Antibiotics were a scientific breakthrough in the 20th century, and antibiotic resistance is one of the most pressing problems in microbiology in the 21st century. A better understanding of how antibiotics kill cells could inform next-generation approaches to developing better antimicrobial treatments, in addition to helping us better understand prokaryotic cell biology. How antibiotics induce bacterial cell death downstream of binding to the primary drug target may be clearer for some antibiotics than others1. For instance, β-lactams bind to penicillin-binding proteins, which inhibits normal peptidoglycan cell wall synthesis and results in the physical explosion of a bacterial cell2,3. However, other antibiotics, like aminoglycosides and fluoroquinolones, inhibit cellular processes including translation and transcription, and we do not know how exactly inhibition of these processes leads to cell death.
Our study suggests a possible answer. Using long-term microfluidic imaging of aminoglycoside- or fluoroquinolone-treated Escherichia coli cells, we found an intriguing phenotype that could provide us with clues as to how cell death occurs. We observed, in particular, that these bactericidal antibiotics induce cytoplasmic condensation and subsequent lysis in single cells: after several hours of treatment, cells suddenly lose a fraction of their cytoplasm, as manifested by discrete cellular regions becoming phase-light under phase-contrast microscopy. Additional experiments confirm that this condensation is associated with cell envelope shrinkage and possible compactification of cytoplasmic contents, and further suggest that it arises as a result of membrane damage.

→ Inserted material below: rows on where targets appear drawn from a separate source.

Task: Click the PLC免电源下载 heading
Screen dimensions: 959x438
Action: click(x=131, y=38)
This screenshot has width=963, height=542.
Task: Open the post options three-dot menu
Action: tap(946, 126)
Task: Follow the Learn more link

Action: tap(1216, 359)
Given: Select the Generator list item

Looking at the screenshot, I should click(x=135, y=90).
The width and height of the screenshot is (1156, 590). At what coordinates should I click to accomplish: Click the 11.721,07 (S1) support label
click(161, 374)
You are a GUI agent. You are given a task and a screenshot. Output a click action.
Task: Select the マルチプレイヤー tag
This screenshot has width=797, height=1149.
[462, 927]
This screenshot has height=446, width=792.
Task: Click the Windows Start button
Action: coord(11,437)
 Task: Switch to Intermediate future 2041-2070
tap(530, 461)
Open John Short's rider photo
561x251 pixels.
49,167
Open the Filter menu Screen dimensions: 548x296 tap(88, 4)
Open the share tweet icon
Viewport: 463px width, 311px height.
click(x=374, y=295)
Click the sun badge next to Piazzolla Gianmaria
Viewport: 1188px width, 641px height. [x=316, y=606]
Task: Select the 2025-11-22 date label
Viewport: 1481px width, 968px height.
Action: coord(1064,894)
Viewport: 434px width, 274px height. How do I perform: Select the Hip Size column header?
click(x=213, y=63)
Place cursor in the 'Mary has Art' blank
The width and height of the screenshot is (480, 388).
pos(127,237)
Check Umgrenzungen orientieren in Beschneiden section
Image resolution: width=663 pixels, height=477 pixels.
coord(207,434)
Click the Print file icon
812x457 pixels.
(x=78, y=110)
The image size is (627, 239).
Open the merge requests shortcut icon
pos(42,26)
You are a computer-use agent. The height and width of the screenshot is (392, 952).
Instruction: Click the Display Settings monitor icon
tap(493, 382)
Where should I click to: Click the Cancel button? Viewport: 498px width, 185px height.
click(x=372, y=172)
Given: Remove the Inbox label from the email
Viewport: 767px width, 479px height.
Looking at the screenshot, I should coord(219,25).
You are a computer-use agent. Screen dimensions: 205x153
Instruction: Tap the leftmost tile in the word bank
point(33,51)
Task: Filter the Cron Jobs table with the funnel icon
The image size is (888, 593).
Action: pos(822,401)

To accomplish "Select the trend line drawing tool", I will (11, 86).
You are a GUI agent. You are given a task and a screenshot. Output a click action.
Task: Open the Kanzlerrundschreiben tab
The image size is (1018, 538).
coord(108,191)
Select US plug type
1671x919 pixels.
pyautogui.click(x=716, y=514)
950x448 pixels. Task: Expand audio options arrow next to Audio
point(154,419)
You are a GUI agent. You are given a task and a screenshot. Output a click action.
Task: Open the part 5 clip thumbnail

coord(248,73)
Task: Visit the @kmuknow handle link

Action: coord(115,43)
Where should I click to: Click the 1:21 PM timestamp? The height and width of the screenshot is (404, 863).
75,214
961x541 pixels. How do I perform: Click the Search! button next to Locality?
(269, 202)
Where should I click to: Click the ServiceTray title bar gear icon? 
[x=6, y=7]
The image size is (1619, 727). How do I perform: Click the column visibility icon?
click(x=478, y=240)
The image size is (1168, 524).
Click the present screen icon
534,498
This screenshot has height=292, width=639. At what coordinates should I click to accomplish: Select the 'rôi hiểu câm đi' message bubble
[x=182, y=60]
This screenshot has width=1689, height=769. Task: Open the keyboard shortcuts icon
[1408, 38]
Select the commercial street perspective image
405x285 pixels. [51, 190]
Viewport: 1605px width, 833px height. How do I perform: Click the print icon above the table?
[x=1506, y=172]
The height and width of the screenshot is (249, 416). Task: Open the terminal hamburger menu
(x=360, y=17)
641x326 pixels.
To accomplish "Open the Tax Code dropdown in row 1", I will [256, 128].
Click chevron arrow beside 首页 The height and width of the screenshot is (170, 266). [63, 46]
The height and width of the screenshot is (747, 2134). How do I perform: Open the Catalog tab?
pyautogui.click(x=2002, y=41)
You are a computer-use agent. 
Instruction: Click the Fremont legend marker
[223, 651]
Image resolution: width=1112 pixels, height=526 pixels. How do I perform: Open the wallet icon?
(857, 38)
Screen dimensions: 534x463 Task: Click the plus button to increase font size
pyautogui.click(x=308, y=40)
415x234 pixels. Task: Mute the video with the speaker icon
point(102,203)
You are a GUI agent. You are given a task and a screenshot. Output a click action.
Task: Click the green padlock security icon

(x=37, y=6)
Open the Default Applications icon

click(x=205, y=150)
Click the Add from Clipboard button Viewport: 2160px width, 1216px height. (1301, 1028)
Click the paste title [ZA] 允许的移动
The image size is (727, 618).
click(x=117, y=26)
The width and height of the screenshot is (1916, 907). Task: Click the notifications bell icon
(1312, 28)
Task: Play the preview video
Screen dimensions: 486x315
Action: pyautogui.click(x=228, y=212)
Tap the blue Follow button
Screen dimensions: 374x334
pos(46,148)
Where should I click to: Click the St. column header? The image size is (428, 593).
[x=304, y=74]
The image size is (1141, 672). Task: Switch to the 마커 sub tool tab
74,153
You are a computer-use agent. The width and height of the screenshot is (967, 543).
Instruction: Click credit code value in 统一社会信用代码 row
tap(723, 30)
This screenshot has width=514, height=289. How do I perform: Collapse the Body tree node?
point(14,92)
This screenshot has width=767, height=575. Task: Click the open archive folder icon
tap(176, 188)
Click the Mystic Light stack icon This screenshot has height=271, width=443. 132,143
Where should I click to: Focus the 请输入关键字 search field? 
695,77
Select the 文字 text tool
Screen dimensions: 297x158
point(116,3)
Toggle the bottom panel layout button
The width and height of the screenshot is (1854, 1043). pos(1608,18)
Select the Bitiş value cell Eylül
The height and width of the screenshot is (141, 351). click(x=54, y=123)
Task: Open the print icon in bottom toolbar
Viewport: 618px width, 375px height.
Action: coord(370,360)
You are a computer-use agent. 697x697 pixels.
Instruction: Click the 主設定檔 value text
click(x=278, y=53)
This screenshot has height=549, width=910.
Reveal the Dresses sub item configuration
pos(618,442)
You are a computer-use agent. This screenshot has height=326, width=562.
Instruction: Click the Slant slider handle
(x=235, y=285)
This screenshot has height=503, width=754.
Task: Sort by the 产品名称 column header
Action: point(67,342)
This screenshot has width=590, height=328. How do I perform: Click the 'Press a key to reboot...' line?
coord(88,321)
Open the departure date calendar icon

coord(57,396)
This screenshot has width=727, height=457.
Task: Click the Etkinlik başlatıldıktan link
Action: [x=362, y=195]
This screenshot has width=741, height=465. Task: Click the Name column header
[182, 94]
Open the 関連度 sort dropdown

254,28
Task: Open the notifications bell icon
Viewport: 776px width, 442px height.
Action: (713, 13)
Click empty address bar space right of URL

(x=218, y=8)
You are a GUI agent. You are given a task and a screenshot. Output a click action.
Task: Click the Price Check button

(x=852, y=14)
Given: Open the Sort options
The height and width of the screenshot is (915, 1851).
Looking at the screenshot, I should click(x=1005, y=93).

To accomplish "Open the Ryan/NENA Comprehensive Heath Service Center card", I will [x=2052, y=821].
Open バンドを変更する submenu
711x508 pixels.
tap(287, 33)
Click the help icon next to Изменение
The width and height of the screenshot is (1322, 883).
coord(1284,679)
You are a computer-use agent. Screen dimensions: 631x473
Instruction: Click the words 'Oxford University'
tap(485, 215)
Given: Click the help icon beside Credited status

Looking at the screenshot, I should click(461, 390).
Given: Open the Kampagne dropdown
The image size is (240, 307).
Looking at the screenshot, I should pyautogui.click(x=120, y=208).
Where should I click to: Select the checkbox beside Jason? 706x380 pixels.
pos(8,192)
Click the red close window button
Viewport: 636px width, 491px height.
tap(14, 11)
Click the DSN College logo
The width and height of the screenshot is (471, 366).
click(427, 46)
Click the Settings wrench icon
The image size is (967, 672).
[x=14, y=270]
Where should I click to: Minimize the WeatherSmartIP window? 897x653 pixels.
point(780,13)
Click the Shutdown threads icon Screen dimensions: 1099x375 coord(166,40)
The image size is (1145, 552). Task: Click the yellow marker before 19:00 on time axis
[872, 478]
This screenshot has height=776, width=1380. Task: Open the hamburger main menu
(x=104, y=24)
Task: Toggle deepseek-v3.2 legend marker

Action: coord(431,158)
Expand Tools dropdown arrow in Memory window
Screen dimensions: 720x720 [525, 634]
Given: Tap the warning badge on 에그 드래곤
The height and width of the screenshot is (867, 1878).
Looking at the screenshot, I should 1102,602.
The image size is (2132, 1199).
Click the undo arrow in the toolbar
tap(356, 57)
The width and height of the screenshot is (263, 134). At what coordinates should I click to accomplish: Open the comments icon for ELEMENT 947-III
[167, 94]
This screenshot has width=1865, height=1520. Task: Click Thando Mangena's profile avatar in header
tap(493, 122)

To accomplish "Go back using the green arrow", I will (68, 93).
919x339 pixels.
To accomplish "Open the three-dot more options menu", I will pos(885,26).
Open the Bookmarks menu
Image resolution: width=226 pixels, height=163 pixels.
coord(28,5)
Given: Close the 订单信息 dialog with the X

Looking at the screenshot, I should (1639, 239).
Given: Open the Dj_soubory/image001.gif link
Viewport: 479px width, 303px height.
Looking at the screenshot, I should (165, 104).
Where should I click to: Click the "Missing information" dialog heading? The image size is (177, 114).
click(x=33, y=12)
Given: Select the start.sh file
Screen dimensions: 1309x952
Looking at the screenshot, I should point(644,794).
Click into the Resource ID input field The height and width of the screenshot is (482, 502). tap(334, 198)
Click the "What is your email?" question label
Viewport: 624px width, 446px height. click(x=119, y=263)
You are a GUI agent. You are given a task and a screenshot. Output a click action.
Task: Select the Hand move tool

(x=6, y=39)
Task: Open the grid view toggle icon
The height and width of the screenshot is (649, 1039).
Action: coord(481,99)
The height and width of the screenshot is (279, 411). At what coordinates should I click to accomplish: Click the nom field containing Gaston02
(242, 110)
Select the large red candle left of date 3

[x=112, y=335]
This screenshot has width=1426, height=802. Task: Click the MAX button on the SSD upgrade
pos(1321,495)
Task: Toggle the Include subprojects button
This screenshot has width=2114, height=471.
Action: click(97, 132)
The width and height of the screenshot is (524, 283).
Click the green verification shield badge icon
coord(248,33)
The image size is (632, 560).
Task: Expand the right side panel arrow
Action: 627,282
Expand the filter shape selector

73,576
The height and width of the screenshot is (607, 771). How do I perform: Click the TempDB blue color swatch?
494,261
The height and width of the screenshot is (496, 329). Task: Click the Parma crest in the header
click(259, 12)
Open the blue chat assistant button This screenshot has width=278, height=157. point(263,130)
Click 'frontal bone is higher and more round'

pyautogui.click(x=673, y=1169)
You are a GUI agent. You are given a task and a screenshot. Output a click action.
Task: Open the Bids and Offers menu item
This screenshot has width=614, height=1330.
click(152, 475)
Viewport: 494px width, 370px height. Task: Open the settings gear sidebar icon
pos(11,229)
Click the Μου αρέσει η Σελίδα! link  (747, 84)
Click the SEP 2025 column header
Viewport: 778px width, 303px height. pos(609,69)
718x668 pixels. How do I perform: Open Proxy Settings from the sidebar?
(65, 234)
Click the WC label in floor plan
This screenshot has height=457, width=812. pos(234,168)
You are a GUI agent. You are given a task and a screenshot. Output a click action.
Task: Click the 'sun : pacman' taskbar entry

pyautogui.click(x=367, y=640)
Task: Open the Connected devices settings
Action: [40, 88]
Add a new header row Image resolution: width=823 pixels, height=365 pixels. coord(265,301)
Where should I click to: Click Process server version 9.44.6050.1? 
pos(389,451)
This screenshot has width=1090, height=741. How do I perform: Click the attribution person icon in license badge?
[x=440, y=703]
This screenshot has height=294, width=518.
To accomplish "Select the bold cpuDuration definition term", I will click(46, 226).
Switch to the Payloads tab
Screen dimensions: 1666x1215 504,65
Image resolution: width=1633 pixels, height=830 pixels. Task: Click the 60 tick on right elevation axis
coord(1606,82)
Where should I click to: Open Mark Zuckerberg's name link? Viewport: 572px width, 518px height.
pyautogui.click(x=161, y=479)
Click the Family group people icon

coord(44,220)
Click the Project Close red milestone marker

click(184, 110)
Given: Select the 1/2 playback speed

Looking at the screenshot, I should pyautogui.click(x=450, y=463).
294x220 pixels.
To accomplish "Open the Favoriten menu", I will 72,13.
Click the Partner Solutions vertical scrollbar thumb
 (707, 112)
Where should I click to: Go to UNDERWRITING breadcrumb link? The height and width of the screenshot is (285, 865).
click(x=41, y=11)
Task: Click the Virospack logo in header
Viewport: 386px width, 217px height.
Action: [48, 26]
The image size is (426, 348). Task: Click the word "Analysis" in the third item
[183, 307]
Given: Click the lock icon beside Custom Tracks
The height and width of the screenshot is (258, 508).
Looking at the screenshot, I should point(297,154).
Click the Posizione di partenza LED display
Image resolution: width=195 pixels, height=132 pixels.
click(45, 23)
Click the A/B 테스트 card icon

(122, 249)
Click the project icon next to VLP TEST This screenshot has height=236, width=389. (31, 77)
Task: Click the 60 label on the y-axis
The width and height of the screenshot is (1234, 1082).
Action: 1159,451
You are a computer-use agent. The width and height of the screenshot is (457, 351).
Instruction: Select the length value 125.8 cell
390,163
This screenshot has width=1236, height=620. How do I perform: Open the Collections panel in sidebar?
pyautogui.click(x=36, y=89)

A biophysical model of cell envelope mechanics and solute outflow confirms that membrane damage can give rise to cytoplasmic condensation. Additionally, the model suggests that only minor damage to the bacterial cell membranes (a loss of 1 in 106 phosholipids) is sufficient to explain the timescale and size of the effect.
Importantly, the phenotype of cytoplasmic condensation is associated with killing. Cytoplasmic condensation is seen in nearly all fluoroquinolone-treated cells, and a fraction (~30%) of aminoglycoside-treated cells, after times corresponding to ≥1 log of killing; we observed more phenotypic variability in aminoglycoside-treated cells ostensibly due to faster lysis and additional ionic interactions of aminoglycosides with the outer membrane, and cannot rule out that more aminoglycoside-treated cells exhibit cytoplasmic condensation than tracked in our protocol. In both cases, however, antibiotic-susceptible cells stop elongating before or once they condense, and cells lyse shortly afterward.
What causes the membrane damage leading to this condensation? A well-known hypothesis in the field is that reactive metabolic byproducts, including but not limited to reactive oxygen species (ROS), are produced as a result of increased cellular metabolism after antibiotic treatment, and these molecules interact promiscuously with cellular components including nucleic acids, lipids, and proteins to contribute to cell death4,5. Consistent with this hypothesis, we found evidence that membrane damage is associated with the accumulation of reactive metabolic byproducts and lipid peroxidation. Lipid peroxidation induced by free radicals may damage the bacterial cell membranes to the extent that appreciable solute outflow and cytoplasmic condensation occur. Once the membranes are damaged in this way, cells cannot recover and are effectively dead. Thus, these findings indicate a sequence of cellular events through which reactive metabolic byproducts lead to physical disruption of the cell envelope and antibiotic-induced cell death.